* [WHAT IS EXPECTED]: Please reproduce the data below exactly, from the first line to the last.

* [GIVEN DATA]:
Content starts

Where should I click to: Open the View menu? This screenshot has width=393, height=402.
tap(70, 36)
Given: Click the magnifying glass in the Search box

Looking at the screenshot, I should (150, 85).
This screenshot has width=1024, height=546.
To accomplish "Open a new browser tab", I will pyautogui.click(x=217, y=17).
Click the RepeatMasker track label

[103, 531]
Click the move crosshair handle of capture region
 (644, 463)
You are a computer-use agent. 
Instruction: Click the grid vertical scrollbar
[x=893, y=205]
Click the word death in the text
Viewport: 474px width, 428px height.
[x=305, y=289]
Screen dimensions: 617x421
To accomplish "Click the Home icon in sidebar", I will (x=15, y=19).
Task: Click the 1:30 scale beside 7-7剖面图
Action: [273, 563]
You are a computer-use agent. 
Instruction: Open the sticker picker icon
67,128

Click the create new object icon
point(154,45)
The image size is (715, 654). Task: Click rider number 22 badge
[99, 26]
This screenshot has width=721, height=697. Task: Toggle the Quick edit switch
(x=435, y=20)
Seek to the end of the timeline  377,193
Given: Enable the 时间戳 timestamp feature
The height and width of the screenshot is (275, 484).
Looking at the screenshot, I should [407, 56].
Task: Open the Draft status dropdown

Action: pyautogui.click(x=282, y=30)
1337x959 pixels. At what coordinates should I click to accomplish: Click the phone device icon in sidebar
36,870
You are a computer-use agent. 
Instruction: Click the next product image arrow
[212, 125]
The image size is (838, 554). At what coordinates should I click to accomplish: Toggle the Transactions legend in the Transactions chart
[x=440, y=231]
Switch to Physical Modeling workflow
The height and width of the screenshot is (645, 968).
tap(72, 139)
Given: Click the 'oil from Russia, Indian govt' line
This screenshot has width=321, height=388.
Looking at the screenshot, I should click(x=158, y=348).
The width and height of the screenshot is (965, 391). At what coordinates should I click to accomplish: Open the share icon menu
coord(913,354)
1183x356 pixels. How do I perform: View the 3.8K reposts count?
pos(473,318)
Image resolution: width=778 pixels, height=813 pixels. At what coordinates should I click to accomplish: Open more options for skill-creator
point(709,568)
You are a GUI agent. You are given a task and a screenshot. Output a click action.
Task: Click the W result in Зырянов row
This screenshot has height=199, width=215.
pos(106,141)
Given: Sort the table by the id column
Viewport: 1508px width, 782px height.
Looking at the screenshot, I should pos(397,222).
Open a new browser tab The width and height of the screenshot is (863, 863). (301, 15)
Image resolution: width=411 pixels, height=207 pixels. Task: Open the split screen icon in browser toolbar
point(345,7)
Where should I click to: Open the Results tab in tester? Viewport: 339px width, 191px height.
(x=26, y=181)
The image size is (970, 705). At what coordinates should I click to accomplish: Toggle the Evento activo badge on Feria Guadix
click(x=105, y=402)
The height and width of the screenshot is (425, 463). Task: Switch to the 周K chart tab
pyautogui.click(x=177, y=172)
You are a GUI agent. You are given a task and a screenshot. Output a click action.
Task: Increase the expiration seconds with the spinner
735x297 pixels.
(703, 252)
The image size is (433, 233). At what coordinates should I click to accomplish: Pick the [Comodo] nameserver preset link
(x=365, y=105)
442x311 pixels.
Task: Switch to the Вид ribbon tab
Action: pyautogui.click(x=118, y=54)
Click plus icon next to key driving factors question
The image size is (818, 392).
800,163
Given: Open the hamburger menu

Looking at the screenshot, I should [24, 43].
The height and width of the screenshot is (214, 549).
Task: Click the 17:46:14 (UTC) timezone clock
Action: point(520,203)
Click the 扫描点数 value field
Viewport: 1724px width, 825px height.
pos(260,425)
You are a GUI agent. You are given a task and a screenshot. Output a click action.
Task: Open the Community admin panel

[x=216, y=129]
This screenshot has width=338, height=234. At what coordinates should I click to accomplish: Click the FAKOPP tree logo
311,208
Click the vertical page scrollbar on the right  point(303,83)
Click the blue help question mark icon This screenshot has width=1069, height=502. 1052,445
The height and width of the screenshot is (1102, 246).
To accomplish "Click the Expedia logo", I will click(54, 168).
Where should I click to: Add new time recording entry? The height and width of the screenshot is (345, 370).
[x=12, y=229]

Content ends

* [ANSWER FOR THE TASK]:
Where should I click to: Open the View menu? This screenshot has width=393, height=402.
tap(70, 36)
Given: Click the magnifying glass in the Search box

Looking at the screenshot, I should (150, 85).
This screenshot has width=1024, height=546.
To accomplish "Open a new browser tab", I will pyautogui.click(x=217, y=17).
Click the RepeatMasker track label

[103, 531]
Click the move crosshair handle of capture region
 (644, 463)
You are a computer-use agent. 
Instruction: Click the grid vertical scrollbar
[x=893, y=205]
Click the word death in the text
Viewport: 474px width, 428px height.
[x=305, y=289]
Screen dimensions: 617x421
To accomplish "Click the Home icon in sidebar", I will (x=15, y=19).
Task: Click the 1:30 scale beside 7-7剖面图
Action: [273, 563]
You are a computer-use agent. 
Instruction: Open the sticker picker icon
67,128

Click the create new object icon
point(154,45)
The image size is (715, 654). Task: Click rider number 22 badge
[99, 26]
This screenshot has width=721, height=697. Task: Toggle the Quick edit switch
(x=435, y=20)
Seek to the end of the timeline  377,193
Given: Enable the 时间戳 timestamp feature
The height and width of the screenshot is (275, 484).
Looking at the screenshot, I should [407, 56].
Task: Open the Draft status dropdown

Action: pyautogui.click(x=282, y=30)
1337x959 pixels. At what coordinates should I click to accomplish: Click the phone device icon in sidebar
36,870
You are a computer-use agent. 
Instruction: Click the next product image arrow
[212, 125]
The image size is (838, 554). At what coordinates should I click to accomplish: Toggle the Transactions legend in the Transactions chart
[x=440, y=231]
Switch to Physical Modeling workflow
The height and width of the screenshot is (645, 968).
tap(72, 139)
Given: Click the 'oil from Russia, Indian govt' line
This screenshot has width=321, height=388.
Looking at the screenshot, I should click(x=158, y=348).
The width and height of the screenshot is (965, 391). At what coordinates should I click to accomplish: Open the share icon menu
coord(913,354)
1183x356 pixels. How do I perform: View the 3.8K reposts count?
pos(473,318)
Image resolution: width=778 pixels, height=813 pixels. At what coordinates should I click to accomplish: Open more options for skill-creator
point(709,568)
You are a GUI agent. You are given a task and a screenshot. Output a click action.
Task: Click the W result in Зырянов row
This screenshot has height=199, width=215.
pos(106,141)
Given: Sort the table by the id column
Viewport: 1508px width, 782px height.
Looking at the screenshot, I should pos(397,222).
Open a new browser tab The width and height of the screenshot is (863, 863). (301, 15)
Image resolution: width=411 pixels, height=207 pixels. Task: Open the split screen icon in browser toolbar
point(345,7)
Where should I click to: Open the Results tab in tester? Viewport: 339px width, 191px height.
(x=26, y=181)
The image size is (970, 705). At what coordinates should I click to accomplish: Toggle the Evento activo badge on Feria Guadix
click(x=105, y=402)
The height and width of the screenshot is (425, 463). Task: Switch to the 周K chart tab
pyautogui.click(x=177, y=172)
You are a GUI agent. You are given a task and a screenshot. Output a click action.
Task: Increase the expiration seconds with the spinner
735x297 pixels.
(703, 252)
The image size is (433, 233). At what coordinates should I click to accomplish: Pick the [Comodo] nameserver preset link
(x=365, y=105)
442x311 pixels.
Task: Switch to the Вид ribbon tab
Action: pyautogui.click(x=118, y=54)
Click plus icon next to key driving factors question
The image size is (818, 392).
800,163
Given: Open the hamburger menu

Looking at the screenshot, I should [24, 43].
The height and width of the screenshot is (214, 549).
Task: Click the 17:46:14 (UTC) timezone clock
Action: point(520,203)
Click the 扫描点数 value field
Viewport: 1724px width, 825px height.
pos(260,425)
You are a GUI agent. You are given a task and a screenshot. Output a click action.
Task: Open the Community admin panel

[x=216, y=129]
This screenshot has width=338, height=234. At what coordinates should I click to accomplish: Click the FAKOPP tree logo
311,208
Click the vertical page scrollbar on the right  point(303,83)
Click the blue help question mark icon This screenshot has width=1069, height=502. 1052,445
The height and width of the screenshot is (1102, 246).
To accomplish "Click the Expedia logo", I will click(54, 168).
Where should I click to: Add new time recording entry? The height and width of the screenshot is (345, 370).
[x=12, y=229]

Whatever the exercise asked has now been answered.